[Begin SELECTED TEXT]

2. Clarify the Sale Agreement

The sale agreement between you and the buyer should explicitly address who is responsible for paying out employee entitlements. There are two main scenarios to consider:

  • Employees Transfer to the Buyer

If employees remain with the new owner, their accrued entitlements (like annual leave and LSL) typically transfer to the buyer. The sale price may be adjusted to reflect this liability. Under Fair Work law, the buyer usually inherits the employees’ service continuity, which ensures their rights are preserved.

  • Employees Are Terminated

If employees are not retained by the new owner, you (the seller) must terminate their employment and pay out all entitlements owed, including redundancy if applicable. These payments must be processed before the business changes hands.

3. Notify and Communicate with Employees

Transparency with your team is critical. Inform them of the sale as early as possible, outlining their options and how their employment may be affected. If termination is required, provide the appropriate notice periods based on their tenure:

  • 1–3 years of service → 2 weeks’ notice
  • 3–5 years → 3 weeks’ notice
  • 5+ years → 4 weeks (add 1 extra week if the employee is over 45 years old).

Make sure employees receive their final payslips, which should detail all entitlements paid.

4. Calculate and Pay Entitlements

Once responsibilities are clarified, calculate entitlements accurately and ensure payments are processed promptly. Payments must comply with tax (PAYG) and superannuation requirements. If employees transfer to the buyer, provide the new owner with clear records of accrued entitlements.

5. Address Long Service Leave

Handling long service leave (LSL) requires special attention. If employees transfer to the new owner, their LSL entitlements generally carry over. If they’re terminated, you must pay out any qualifying LSL amounts. Refer to state-specific rules for exact thresholds, as they vary.

For example:

  • NSW → Employees with 5+ years of service may qualify for pro-rata LSL if terminated.
  • VIC → Employees with 7+ years of service are eligible for pro-rata LSL for most termination scenarios.

[End SELECTED TEXT]

WHAT YOU WILL DO
a - In the guidance on employee entitlements, swap "thresholds" for "cutoffs" and give the passage again, starting with "5. Address Long" and going on through "as they vary.".
b - According to the guidance on employee entitlements, how much notice should an employee with 3–5 years of service receive if termination is required?
c - Take the guidance on employee entitlements further, continuing from its final sentence.
The records have nothing to do with this.

[Begin DATASET CONTENT]

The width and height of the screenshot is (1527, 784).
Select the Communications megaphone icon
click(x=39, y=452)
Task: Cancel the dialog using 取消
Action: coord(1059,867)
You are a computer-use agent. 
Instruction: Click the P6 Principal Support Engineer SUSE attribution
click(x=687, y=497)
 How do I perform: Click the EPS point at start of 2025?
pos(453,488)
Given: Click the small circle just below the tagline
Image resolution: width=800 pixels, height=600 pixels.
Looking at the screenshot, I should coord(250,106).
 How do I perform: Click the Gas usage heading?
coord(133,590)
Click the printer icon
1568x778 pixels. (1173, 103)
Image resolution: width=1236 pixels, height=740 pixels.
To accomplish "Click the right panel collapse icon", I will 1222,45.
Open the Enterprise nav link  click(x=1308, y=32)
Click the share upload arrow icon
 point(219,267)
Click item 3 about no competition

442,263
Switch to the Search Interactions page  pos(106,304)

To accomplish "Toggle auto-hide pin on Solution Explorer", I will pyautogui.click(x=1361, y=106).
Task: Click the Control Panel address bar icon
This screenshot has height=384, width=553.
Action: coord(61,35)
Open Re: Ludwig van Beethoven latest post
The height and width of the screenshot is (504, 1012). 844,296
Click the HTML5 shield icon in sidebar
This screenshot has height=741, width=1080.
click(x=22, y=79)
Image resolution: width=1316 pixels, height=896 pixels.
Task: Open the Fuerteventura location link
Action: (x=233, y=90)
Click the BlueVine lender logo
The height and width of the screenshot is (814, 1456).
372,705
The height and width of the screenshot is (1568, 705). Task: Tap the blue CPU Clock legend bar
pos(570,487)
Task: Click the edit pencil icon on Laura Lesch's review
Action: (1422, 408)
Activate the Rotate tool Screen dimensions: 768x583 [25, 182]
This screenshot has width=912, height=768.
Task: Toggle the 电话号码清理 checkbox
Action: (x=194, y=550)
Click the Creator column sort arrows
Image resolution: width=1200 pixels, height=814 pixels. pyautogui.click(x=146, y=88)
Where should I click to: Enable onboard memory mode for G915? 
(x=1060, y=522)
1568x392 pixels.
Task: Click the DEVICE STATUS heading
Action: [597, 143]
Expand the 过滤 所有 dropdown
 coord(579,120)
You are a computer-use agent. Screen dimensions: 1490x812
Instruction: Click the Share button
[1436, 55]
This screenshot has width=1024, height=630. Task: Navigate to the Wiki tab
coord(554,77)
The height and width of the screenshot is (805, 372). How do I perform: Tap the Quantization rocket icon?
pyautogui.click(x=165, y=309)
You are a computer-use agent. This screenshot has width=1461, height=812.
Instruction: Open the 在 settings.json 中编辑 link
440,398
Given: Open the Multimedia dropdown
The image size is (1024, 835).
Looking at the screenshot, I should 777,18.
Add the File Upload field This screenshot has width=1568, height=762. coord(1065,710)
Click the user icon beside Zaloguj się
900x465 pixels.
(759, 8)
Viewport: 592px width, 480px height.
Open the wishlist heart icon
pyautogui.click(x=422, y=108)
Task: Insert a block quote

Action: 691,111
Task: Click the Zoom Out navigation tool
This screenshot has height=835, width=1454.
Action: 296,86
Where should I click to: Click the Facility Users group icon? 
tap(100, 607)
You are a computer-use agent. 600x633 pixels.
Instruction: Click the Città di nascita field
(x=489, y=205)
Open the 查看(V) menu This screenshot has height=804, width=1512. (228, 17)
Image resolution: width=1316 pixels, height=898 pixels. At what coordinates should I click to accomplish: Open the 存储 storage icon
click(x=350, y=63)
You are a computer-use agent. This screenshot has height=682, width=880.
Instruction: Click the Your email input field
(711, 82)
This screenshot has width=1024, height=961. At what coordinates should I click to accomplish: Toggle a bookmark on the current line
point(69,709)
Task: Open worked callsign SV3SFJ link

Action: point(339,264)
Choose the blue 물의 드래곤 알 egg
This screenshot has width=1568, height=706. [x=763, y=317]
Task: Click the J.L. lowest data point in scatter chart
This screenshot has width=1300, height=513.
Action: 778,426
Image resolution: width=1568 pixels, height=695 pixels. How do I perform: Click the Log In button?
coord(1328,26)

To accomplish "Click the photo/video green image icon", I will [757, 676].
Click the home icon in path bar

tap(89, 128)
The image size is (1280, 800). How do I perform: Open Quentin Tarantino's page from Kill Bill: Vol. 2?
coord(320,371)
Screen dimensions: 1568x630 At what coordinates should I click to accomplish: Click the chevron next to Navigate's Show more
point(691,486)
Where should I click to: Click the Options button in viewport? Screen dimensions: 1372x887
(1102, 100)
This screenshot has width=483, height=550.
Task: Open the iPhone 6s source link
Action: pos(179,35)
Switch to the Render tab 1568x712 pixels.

[End DATASET CONTENT]

ANSWERS FOR THE TASKS
a -
5. Address Long Service Leave

Handling long service leave (LSL) requires special attention. If employees transfer to the new owner, their LSL entitlements generally carry over. If they’re terminated, you must pay out any qualifying LSL amounts. Refer to state-specific rules for exact cutoffs, as they vary.

b - 3 weeks' notice.

c -
6. Seek Professional Advice

Employee entitlements can be a legally complex area. Engaging a professional—such as an accountant, lawyer, or HR consultant—ensures compliance with employment law and avoids costly mistakes.

Common Challenges and How to Overcome Them

1. Disagreements About Entitlement Responsibility

To avoid disputes, ensure the details are clearly written into the sale document. Both parties should understand their obligations before signing.

2. Overlooking Long Service Leave (LSL)

Avoid surprises by reviewing state-specific LSL laws early in the sale process. The rules differ across Australia, making it easy to miscalculate or overlook eligibility.

3. Rushing the Process

Take the time needed to calculate entitlements with precision. Rushed calculations can lead to errors, requiring costly adjustments post-sale.

Final Steps for a Smooth Transition

Selling a business that employs staff comes with significant responsibility. Properly managing employee entitlements is an important step in facilitating a smooth transition for your team, the buyer, and yourself. By following the outlined steps, you can protect yourself from legal challenges and ensure employees receive their well-deserved benefits.

If you’re selling a café or other small business, handling entitlements doesn’t have to be overwhelming. With careful planning, clear communication, and professional advice, you can complete the sale confidently.

Need help with the details? Speak to an employment law expert or accountant for tailored guidance. When it comes to your business, thorough preparation is always worth the investment.